Cipher suites are set in your web server configuration. Certificates pretty much work with any cipher suite, independent of how they were issued or who they’re from.
Cipher suites are named combinations of:
- Key Exchange Algorithms (RSA, DH, ECDH, DHE, ECDHE, PSK)
- Authentication/Digital Signature Algorithm (RSA, ECDSA, DSA)
- Bulk Encryption Algorithms (AES, CHACHA20, Camellia, ARIA). AES is the most commonly supported bulk cipher in TLS 1.2 & TLS 1.3 cipher suites.
- Message Authentication Code Algorithms (SHA-256, POLY1305)
TLS 1.3 has eliminated:
- SSL Compression
- Static key exchange functions
- Block ciphers (CBC)
- Non-AEAD ciphers (MAC-then-Encrypt)
- Renegotiation of encryption parameters
It has also dropped support for older, vulnerable SSL ciphers like:
- Weak Elliptic Curves
- RSA Key Exchange
- Static Diffie-Hellman (DH, ECDH)
There are three basic types of SSL Validations…
- Domain Validation
- Organization Validation
- Extended Validation
Domain validation is simpler to get; basically, the CA Authority needs to validate email and domain WHOIS details.
Organization and Extended Validation are costlier and difficult to get as Organization details, etc., need to be validated by the CA Authority issuing the SSL certificate. Having these certificates is used to show the organization name in the address bar and the padlock for HTTPS connections.

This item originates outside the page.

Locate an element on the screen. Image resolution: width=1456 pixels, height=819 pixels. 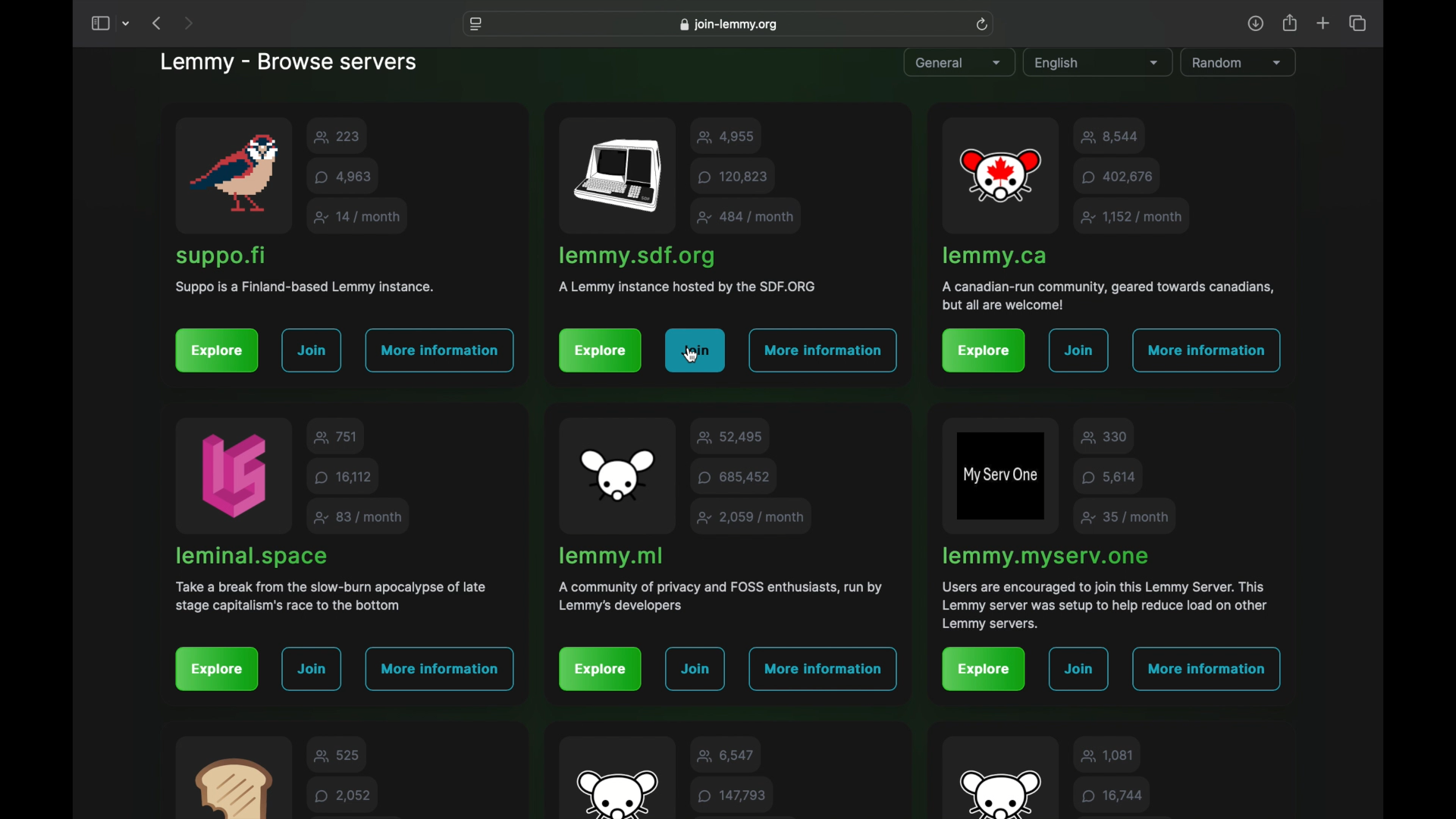
random is located at coordinates (1237, 62).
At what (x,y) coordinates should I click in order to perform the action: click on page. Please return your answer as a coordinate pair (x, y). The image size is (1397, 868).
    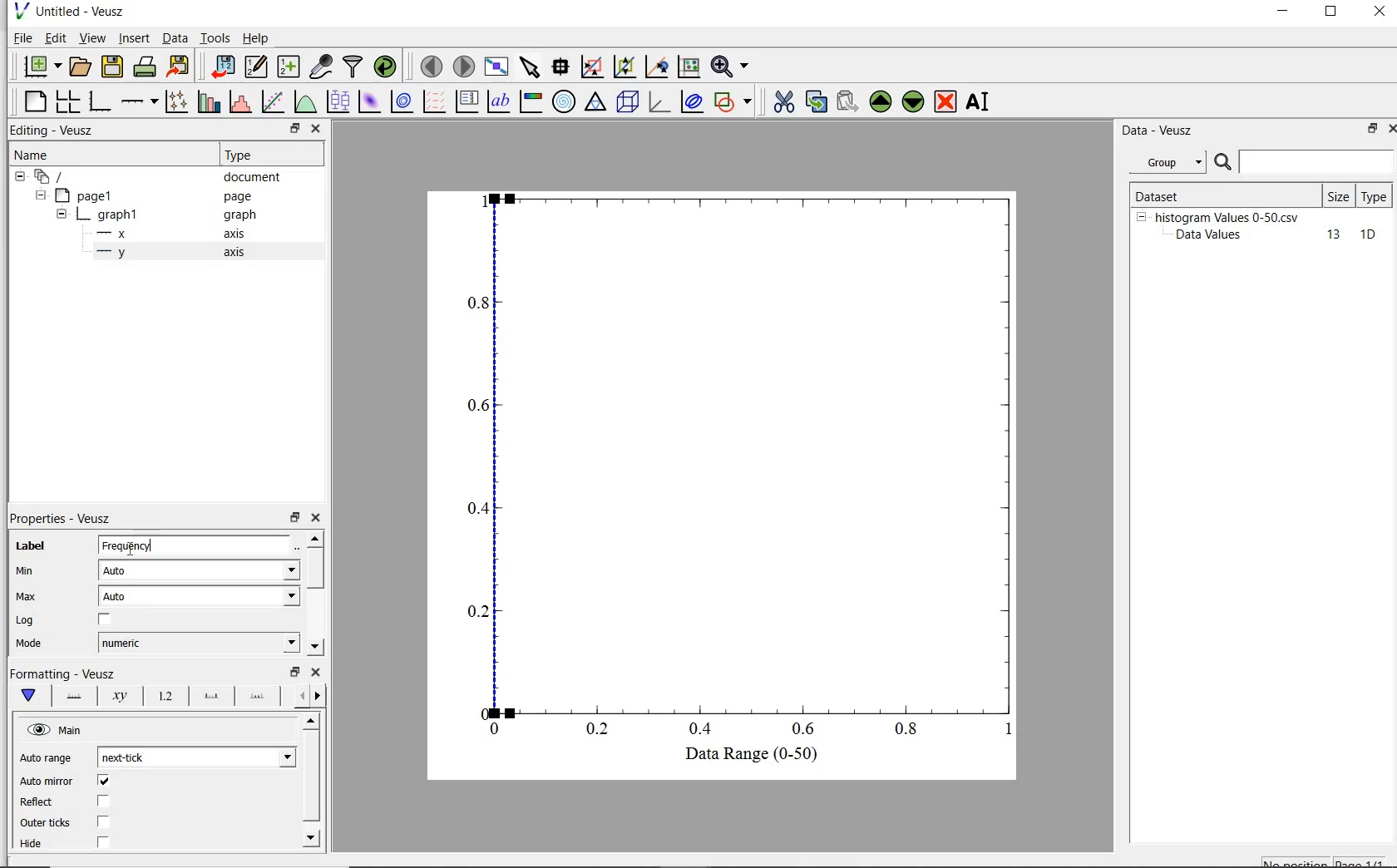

Google and Mozilla have removed the information about extended validation SSL certificates from the address bar after deciding to communicate any useful information to users. For many years, browser vendors have struggled to find effective ways to communicate a given site’s relative security to users. Locks, open or closed or missing, stoplight colors, and various combinations have all been tried.
Google is planning a major change to that in Chrome 77, removing the EV status information from the address bar altogether and moving it into a drop-down instead. The reasoning behind the decision is that people apparently don’t pay much attention to the indicator and don’t miss it when it’s gone.
I hope this post has given you a good basic understanding of how SSL works. For your website to have an HTTPS connection, you’ll need to generate a certificate from a reputed CA like Comodo, Digicert, GoDaddy, etc., as browsers don’t accept self-signed certificates. If you have multiple subdomains, you can look for wildcard SSLs, which can encrypt all subdomains with the same certificate. If you have multiple domains for your business, you can look for Organization or Extended validation certificates.
For a typical small website, the best option would be to go with Let’s Encrypt, or if you have a few dollars to spare, it would be good to take from SSL providers like Comodo, Digicert, etc. If you don’t want to buy a new SSL certificate for each subdomain, the most beneficial option is to go for a wild card SSL.